- Fragmento seleccionado -
----------------------------------------

Valery Hache

El divorcio más caro se salda con la venta de un Da Vinci

El magnate ruso Dmitry Rybolovlev saca a subasta el icónico lienzo «Salvator Mundi» para sanear sus cuentas

MadridActualizado:

Dmitry Rybolovlev (Perm, Rusia , 1966) forma parte de esa casta de avispados rusos que amasaron una ingente fortuna tras la caída de la Unión Soviética, aprovechándose de sus vastos recursos naturales y a la sombra de Boris Yeltsin, que les dejaba hacer y deshacer a su antojo. Muy introvertido y siempre con la mirada perdida, Rybolovlev apenas se ha prodigado en fiestas bañadas en champán caro y caviar ni le gusta demasiado figurar. No obstante, y siempre en contra de su voluntad, ha copado titulares y portadas derivadas, cómo no, de su tren de vida y sobre todo, de su tumultuoso divorcio de Elena Rybolovleva, que se convirtió en el más caro de la historia.

Ayer su nombre volvió a colarse en los medios tras anunciar que saca a subasta una de las joyas de su valiosa colección de arte; el óleo «Salvator Mundi», de Leonardo da Vinci. Considerado como el mayor redescubrimiento artístico del siglo XXI, es una de las menos de 20 pinturas atribuidas a Leonardo y la única en manos privadas. Saldrá a la venta el próximo 15 de noviembre en la sala Christie’s de Nueva York y está valorada en unos 85 millones de euros.

----------------------------------------

[Registros almacenados]
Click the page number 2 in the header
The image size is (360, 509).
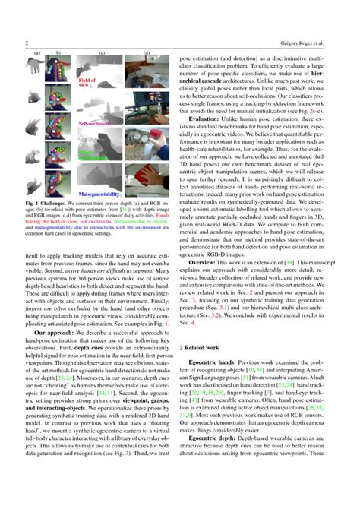click(27, 43)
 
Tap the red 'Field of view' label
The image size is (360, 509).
click(88, 82)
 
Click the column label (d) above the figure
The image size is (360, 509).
click(147, 54)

----------------------------------------

- Ejercicios propuestos -
1. Enumere todas las personas que se nombran en los dos párrafos de la noticia sobre la venta del «Salvator Mundi».
2. Prosiga la noticia sobre la venta del «Salvator Mundi» a partir de su última oración.
Los registros constituyen un material independiente de la noticia.

- Ejercicios resueltos -
1. Dmitry Rybolovlev, Boris Yeltsin, Elena Rybolovleva y Leonardo da Vinci.

2.
Una cantidad nada desdeñable con la que pretende sanear sus cuentas tras la «mordida» que supuso su divorcio. En mayo de 2014, el Juzgado de Primera Instancia de Ginebra le condenó a pagar 3.200 millones de euros a su exmujer. Tras múltiple recursos, logró rebajar la astronómica cifra, que suponía casi la mitad de su fortuna (puesto 190 en la lista «Forbes) y que se conformara con «sólo» 564 millones.

La expareja se conoció en la Facultad de Medicina de Perm donde ambos estudiaban. En aquella época, él aún no era más que un alumno, de ambición desbocada que posteriormente daría el pelotazo con la explotación de minas de potasio. Pero no puede decirse que a Elena la cortejase a golpe de talonario, puesto que en aquel entonces su economía no era boyante. En 1987 sellaron su amor con una discreta boda en Chipre y, ocho años más tarde, se instalaron en Ginebra, en plena campaña contra los oligarcas. En 1996, Dmitri pasó 11 meses entre rejas acusado de haber ordenado la muerte del dueño de la empresa con la que competía en el mercado de fertilizantes. Fue exonerado después de que el único testigo se retractara. Fruto de su matrimonio nacieron dos hijas de rostro angelical y ojos azules, heredados de su madre; en 1989 llegó al mundo Ekaterina y en 2001, Anna. Su custodia y el finiquito económico se convirtieron en el principal escollo de su batalla legal. En 2008, Elena le pidió el divorcio por las supuestas infidelidades de él y prendió la llama de una «guerra despiadada», en palabras de la prensa rusa, que se prolongó durante seis años.

Batalla legal

El juego sucio del que ambos participaron se recrudeció tanto que ella pasó varias noches en el calabozo, víctima de una «zancadilla» tendida por su ex: en febrero de 2014, fue detenida en el aeropuerto de Larnaca, Chipre, acusada por el oligarca de haber robado un anillo con diamantes, valorado en entre 25 y 50 millones de euros. La liberaron al demostrar con la factura de compra que el anillo había sido un regalo de su marido.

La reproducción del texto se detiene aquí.